## Passage to read:

Sigriswil, Switzerland - Chästeilet Justistal Parting of the Cheese in the Justistal

Updated: Oct 14, 2019


The Chästeilet, parting of the cheese, event in the Justis Valley is famous well beyond the borders of the Canton. It has been held since 1739.


For almost 300 years, the traditional Chästeilet has been held on the Spycherberg in the Justis Valley. Over the summer the alpine farmers make cheese from the milk of more than 250 cows. The cows themselves belong to the farmers from the municipality of Sigriswil. At the end of the summer, the cheese is divided up among the farmers, hence the name “Chästeilet”, according to a century-old ritual. After the ceremony the alpine dairy farmers dressed in traditional costume lead the procession back down to the valley, with the cattle equally adorned.

I caught the #21 bus at 8:01 AM from the Interlaken West Train Station, in the direction of Thun. The bus took me along the winding road which was close to the water. After 20 stops, I reached Gunten Dorf where I caught the #25 bus in the direction of Sigriswil. Up the hill we went. At Sigriswil Dorf, I waited in a long line to board a chartered bus to take me high, high, high up to the Justistal. The road is extremely narrow and they don't want people whom have been drinking to drive on the road.

## Supplied information:

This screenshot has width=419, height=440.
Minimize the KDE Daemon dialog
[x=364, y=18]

--

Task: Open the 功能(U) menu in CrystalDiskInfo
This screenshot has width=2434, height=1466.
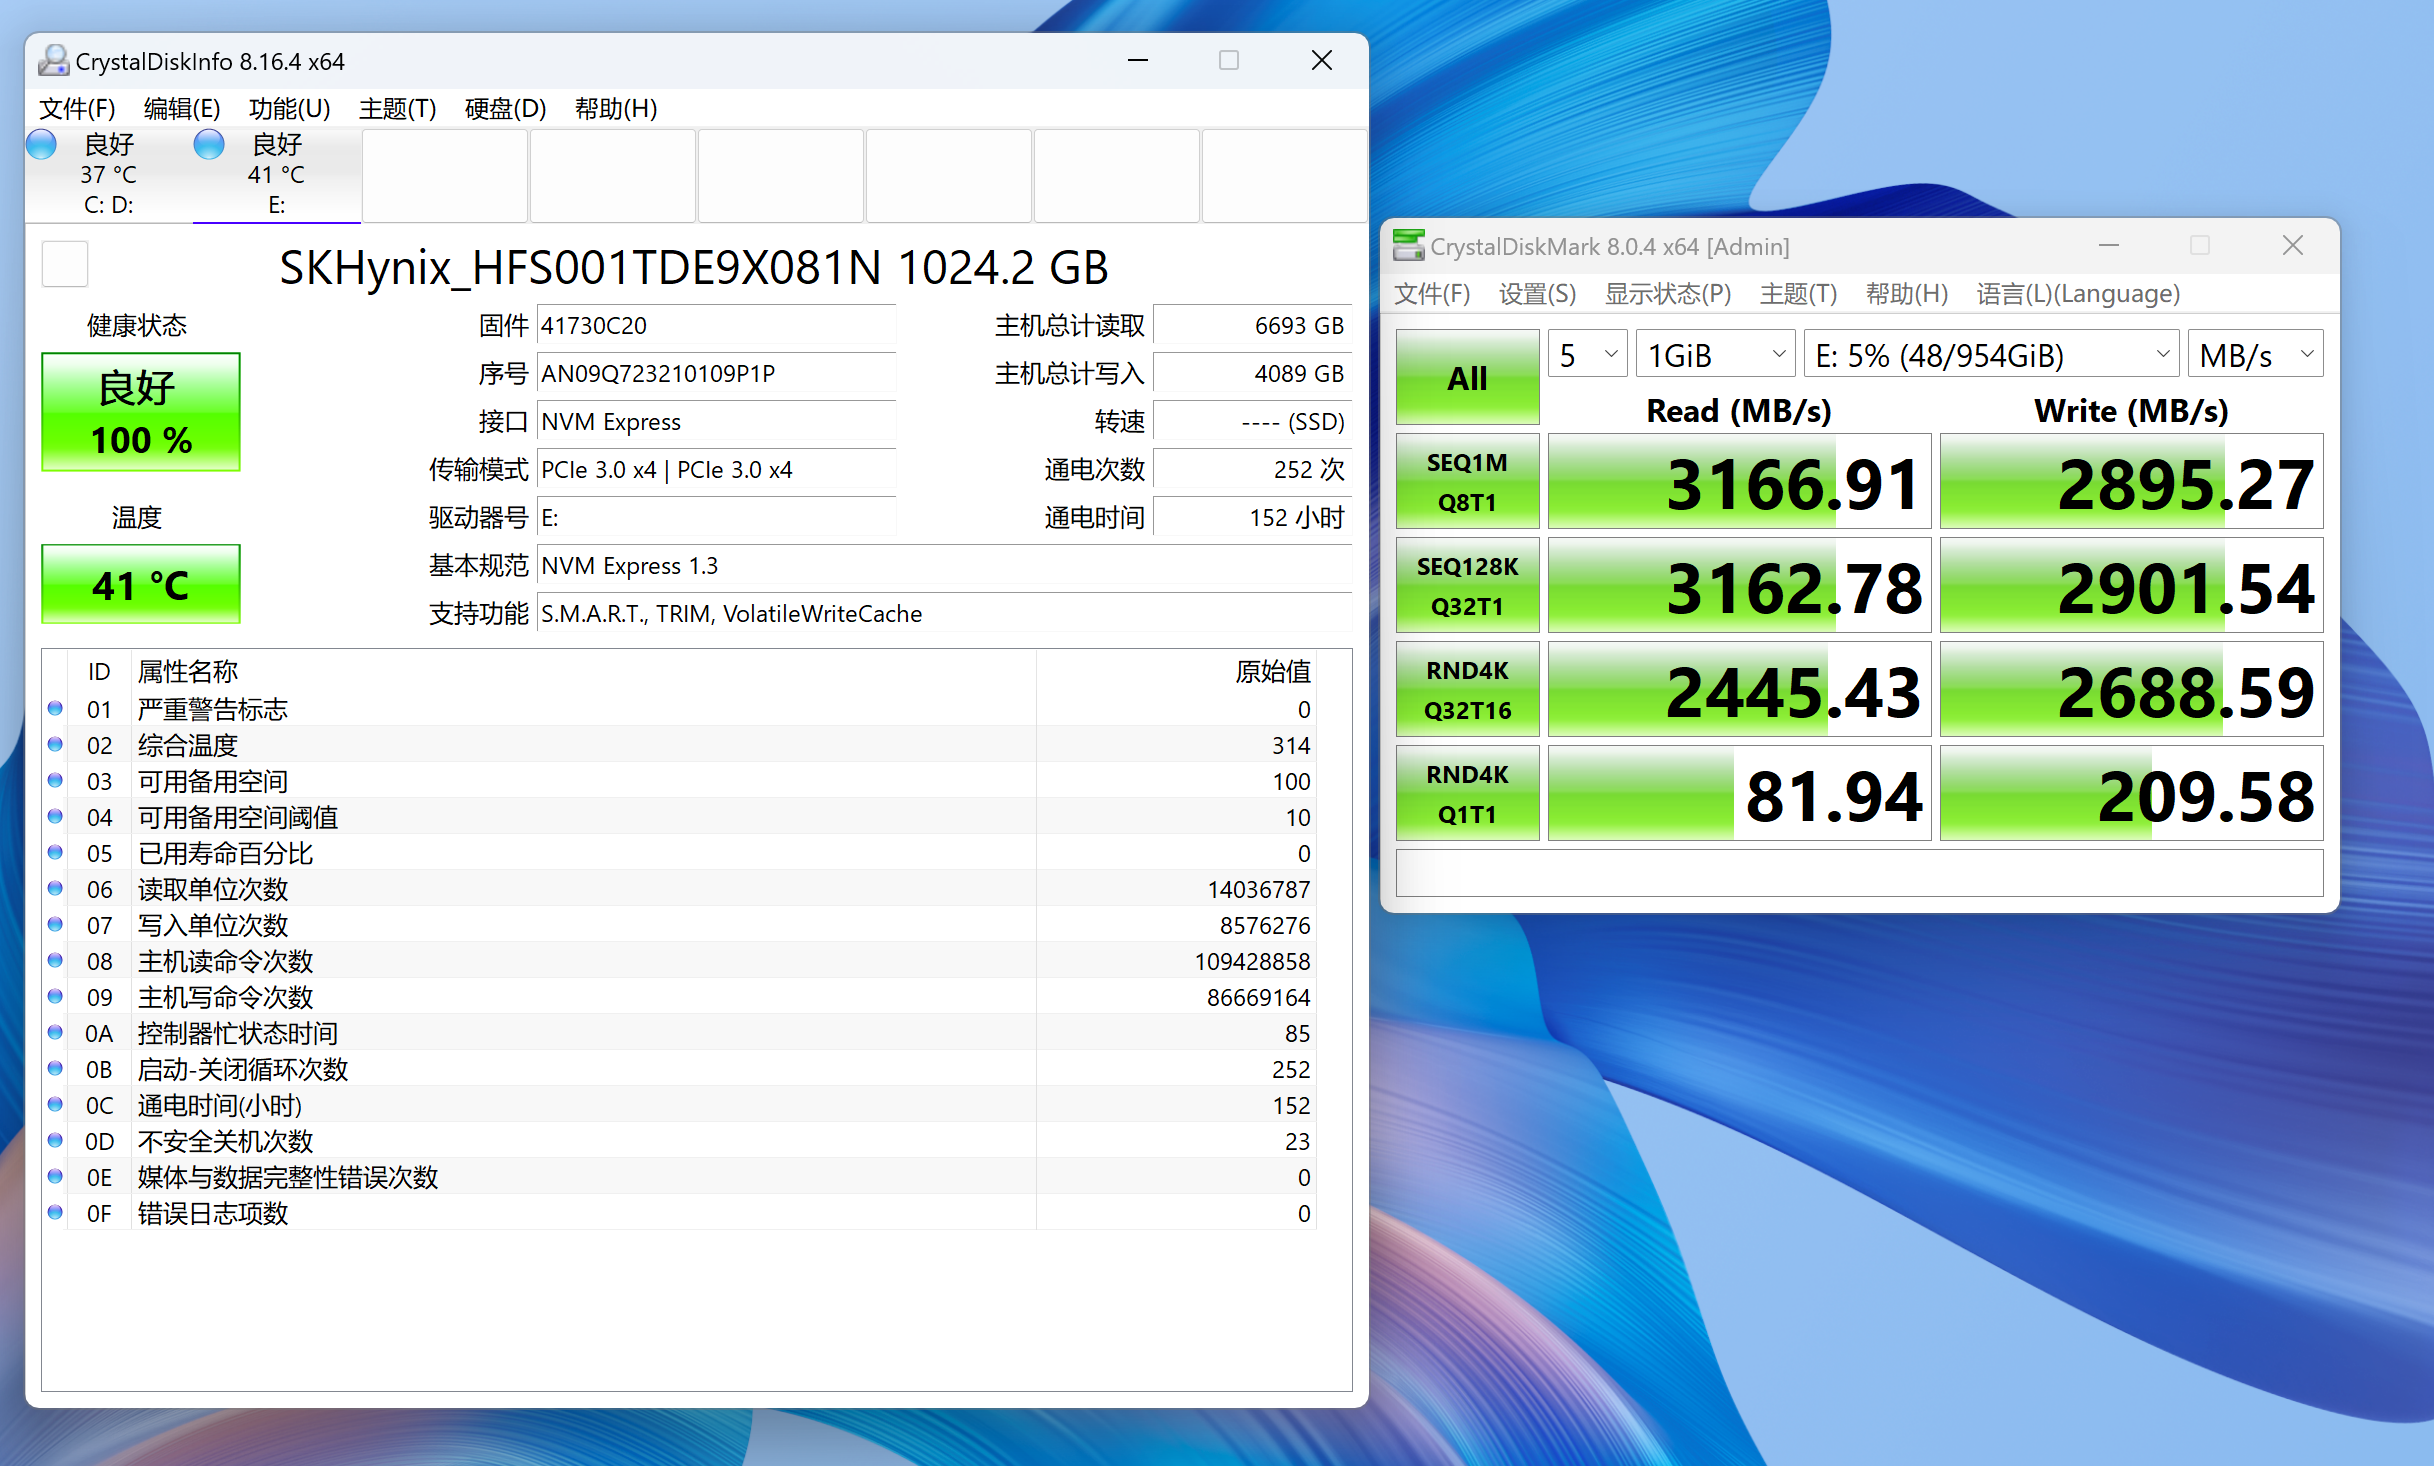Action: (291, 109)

## Set task:
Say whether each statement agrees with the Chästeilet passage, answering yes or no and quoting the words from the passage that settle it. 1. The cows belong to farmers from Sigriswil. 2. The event has been held since 1839. 3. The cheese is made from the milk of fewer than 100 cows.

## The output:
1. Yes: "The cows themselves belong to the farmers from the municipality of Sigriswil."
2. No: "It has been held since 1739."
3. No: "Over the summer the alpine farmers make cheese from the milk of more than 250 cows."